The response from Jesus is to recount six of the ten commandments, more or less. The six commandments he recounts are the latter half of the Mosaic Decalogue, which is what scholars call the Ten Commandments when they don’t want you to know what they’re talking about.   Interestingly, these are the six that have to do with how we relate to other human beings rather than how we relate to God.   All of them are in essentially the same form we hear them in Deuteronomy 5 and Exodus 20...except for the final commandment.  You know, the one about coveting and desiring stuff.  

But the man recognizes these statements, and tells Jesus that he has kept every one of the commandments his whole life long.

Of the three Gospels that recount this story, Mark is the only one that capture the reaction of Jesus to this man, and it’s not a hostile one.  Jesus recognizes the authenticity of his desire to live a good life, and as Mark says, he loved him.

The answer he offers up next is not intended to be a curse, or to set an impossible measure for this man.   Jesus is simply telling him the one thing he was missing.  All you need to do to follow me, says Jesus, is sell everything you own, give the proceeds to those in need, and follow me.

Ack.

The man goes away grieving, and shocked, and it is impossible, from an honest heart, to blame him.    What is being asked of him?   He’s being told to let go of everything he has, and to commit himself fully to Jesus.   There’s not a one of us who’d have had a different reaction.  Let go of everything?  How could we even begin to consider it?

Jesus talks to his disciples as this good-hearted soul wanders away despondent, and his words to them don’t exactly clear things up.  He tells them that it is immensely difficult for the wealthy to enter heaven.

Historically, this is where Christianity has begun to waffle.  

Hearing from Jesus that it is harder for a rich person to enter heaven than for a camel through the eye of a needle, pastors like to comfort their congregations with a story they found in their collections of sermon anecdotes.  

That story told how the “Eye of the Needle” is the name of a small gate into Jerusalem, which camels would pass through but it was sorta tight and you had to unload it and re-load it.   If you’ve heard that story, let me note that it is completely and utterly without any basis in the historical record.  There was no such gate.  That story appears to have been made up at some point in the late 19th century.

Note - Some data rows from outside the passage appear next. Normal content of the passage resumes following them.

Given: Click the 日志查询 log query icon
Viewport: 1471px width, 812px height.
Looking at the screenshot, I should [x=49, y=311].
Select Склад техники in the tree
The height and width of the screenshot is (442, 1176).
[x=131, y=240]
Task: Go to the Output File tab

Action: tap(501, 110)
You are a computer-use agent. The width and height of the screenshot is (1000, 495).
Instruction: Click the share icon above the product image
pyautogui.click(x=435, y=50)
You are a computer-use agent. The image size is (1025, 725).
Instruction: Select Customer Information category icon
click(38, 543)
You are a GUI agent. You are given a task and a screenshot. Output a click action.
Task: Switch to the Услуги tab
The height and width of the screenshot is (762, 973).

What Jesus is saying is exactly what he was saying.  It’s taking a thousand pound animal, and cramming it through a one/half-by-two millimeter opening.  It’s not impossible.  Given patience and a very sharp exacto knife, this is entirely doable, but it tends to be messy and time-consuming, not to mention extremely unpleasant for the camel.

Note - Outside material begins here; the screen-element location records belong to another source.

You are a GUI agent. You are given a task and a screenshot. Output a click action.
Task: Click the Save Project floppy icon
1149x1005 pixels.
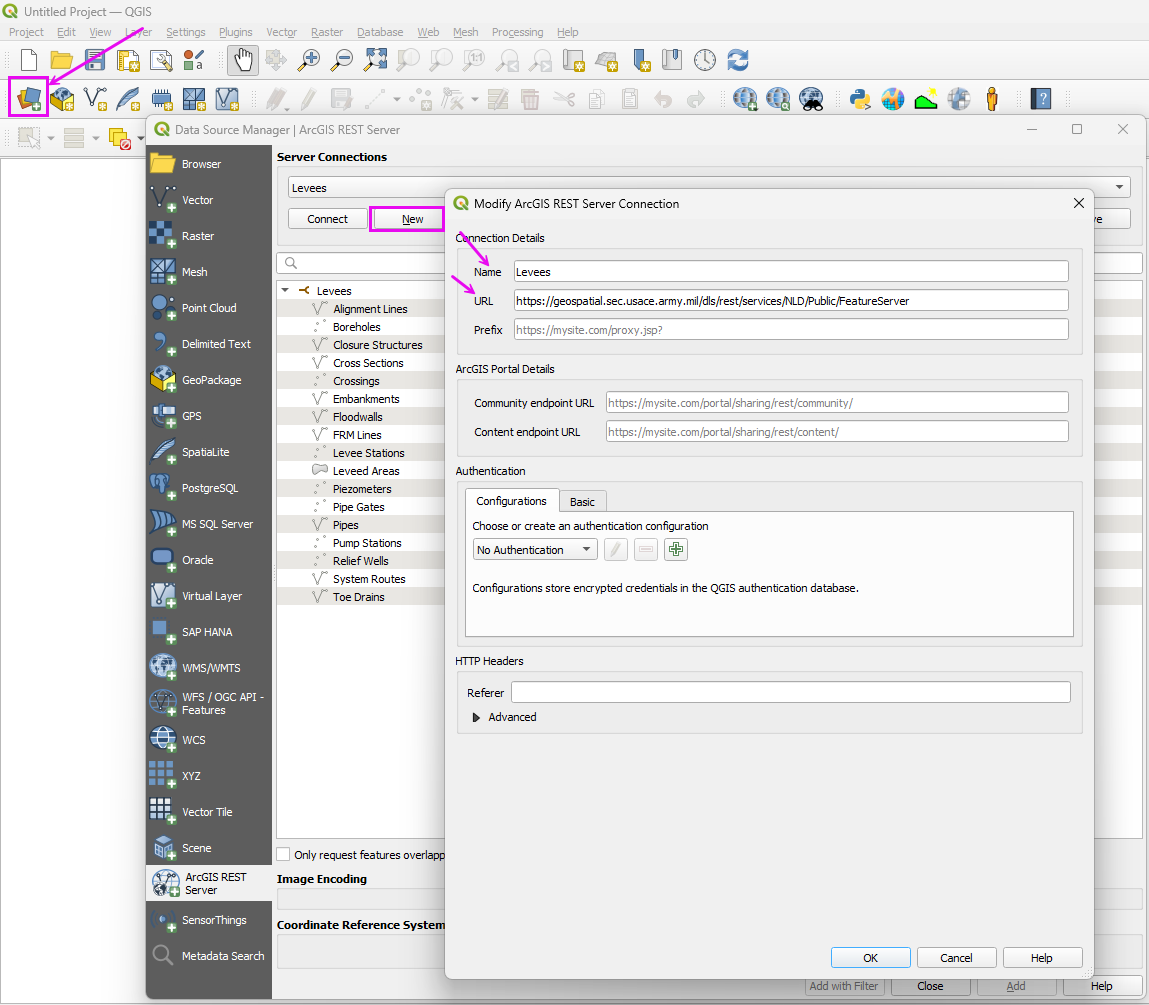[95, 60]
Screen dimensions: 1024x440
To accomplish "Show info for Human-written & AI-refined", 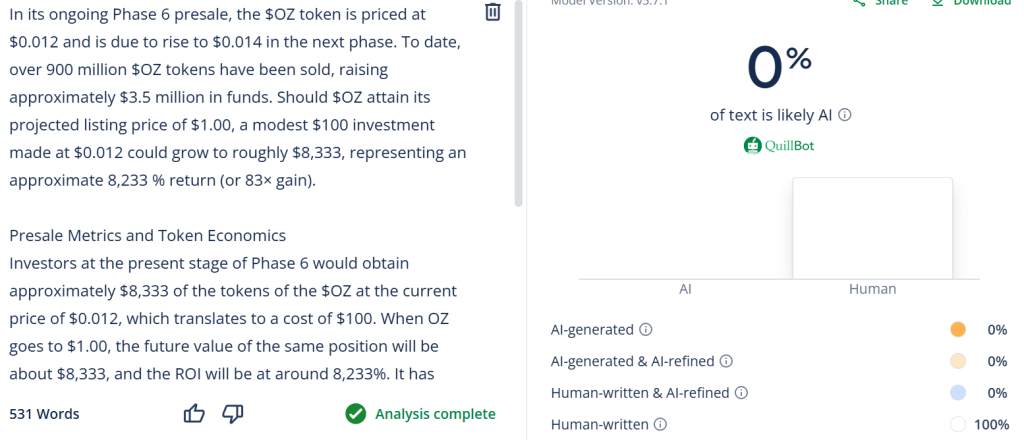I will pos(742,393).
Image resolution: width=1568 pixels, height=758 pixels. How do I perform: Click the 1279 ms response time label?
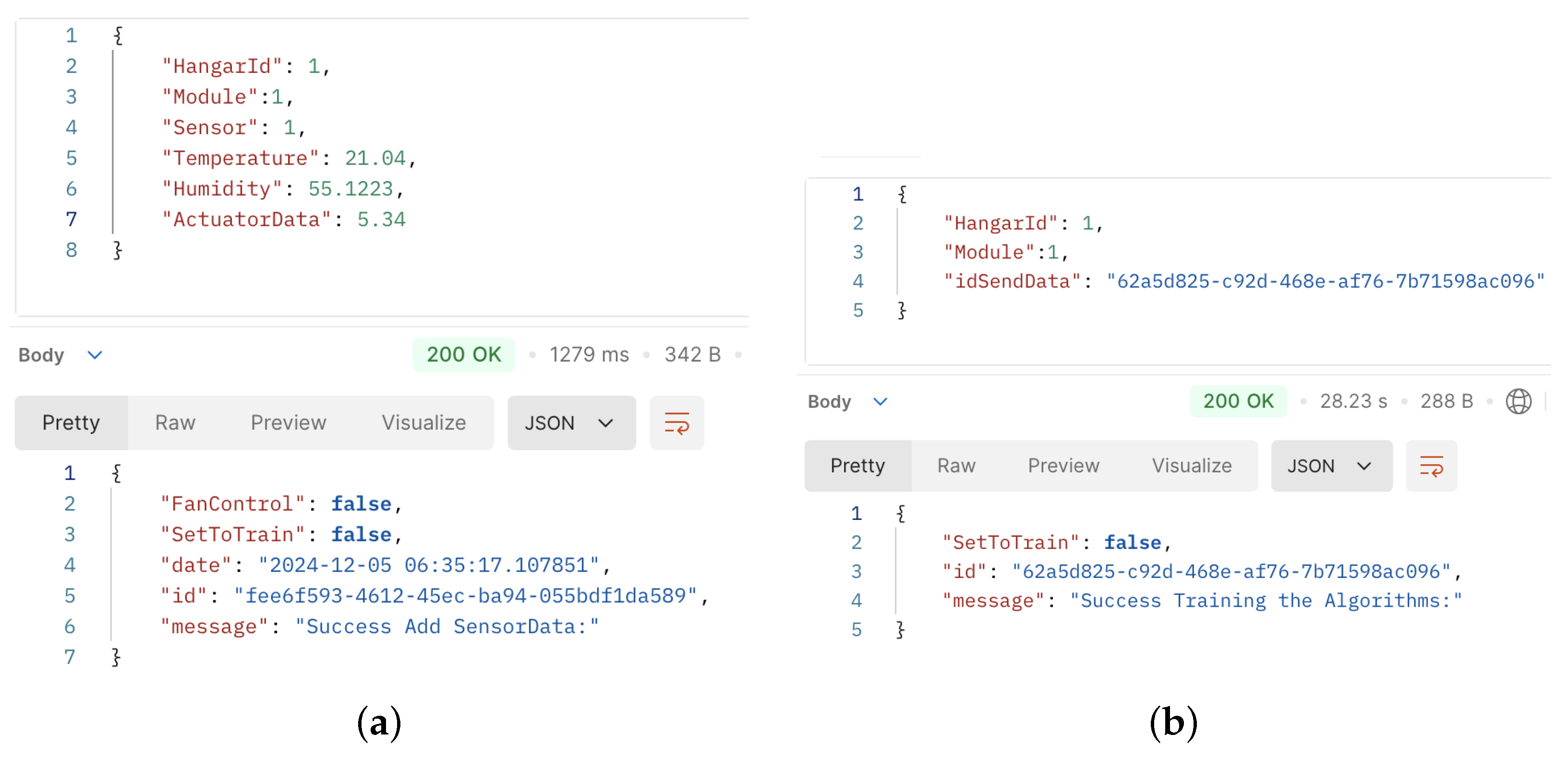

That’s not good news for us, because we are a wealthy people.   None of us live a life anything like that of a first century Judean.  Even an unusually wealthy man would have had nothing like what most of us take for granted.  I’m not talking about smartphones and nav systems and giant hi-def flat screen tvs and giving your daughter a BMW M6 convertible on her sixteenth birthday.  I’m talking hot and cold running water, and lights that turn on and off at the flick of a switch, and access to antibiotics.  

We are a wealthy people globally.  If you look at the net-worth of the average American household following the crash of 2008, we went from having...on average...$126,000 in total assets to $77,000 in total assets.   That may have been a forty percent drop, but it still meant that the average American household was in the ninetieth percentile of wealth globally.   The truth of that is driven home by spending any time in the rest of the world.   We are a wealthy, wealthy people.

And the habits and patterns of that life are difficult to let go.  We like the power that comes with wealth, and the patterns of social relationship that come with wealth.  It holds us, and it defines us, and it keeps us from seeing the world as Christ saw it.   The great challenge, for all of those who encounter material prosperity, is how to prevent that from defining us, grasping us and keeping us from responding when Jesus asks us to put it all down, and to follow him.

That’s our struggle, and it’s a struggle worth having.

Let it be so, for you and for me, AMEN.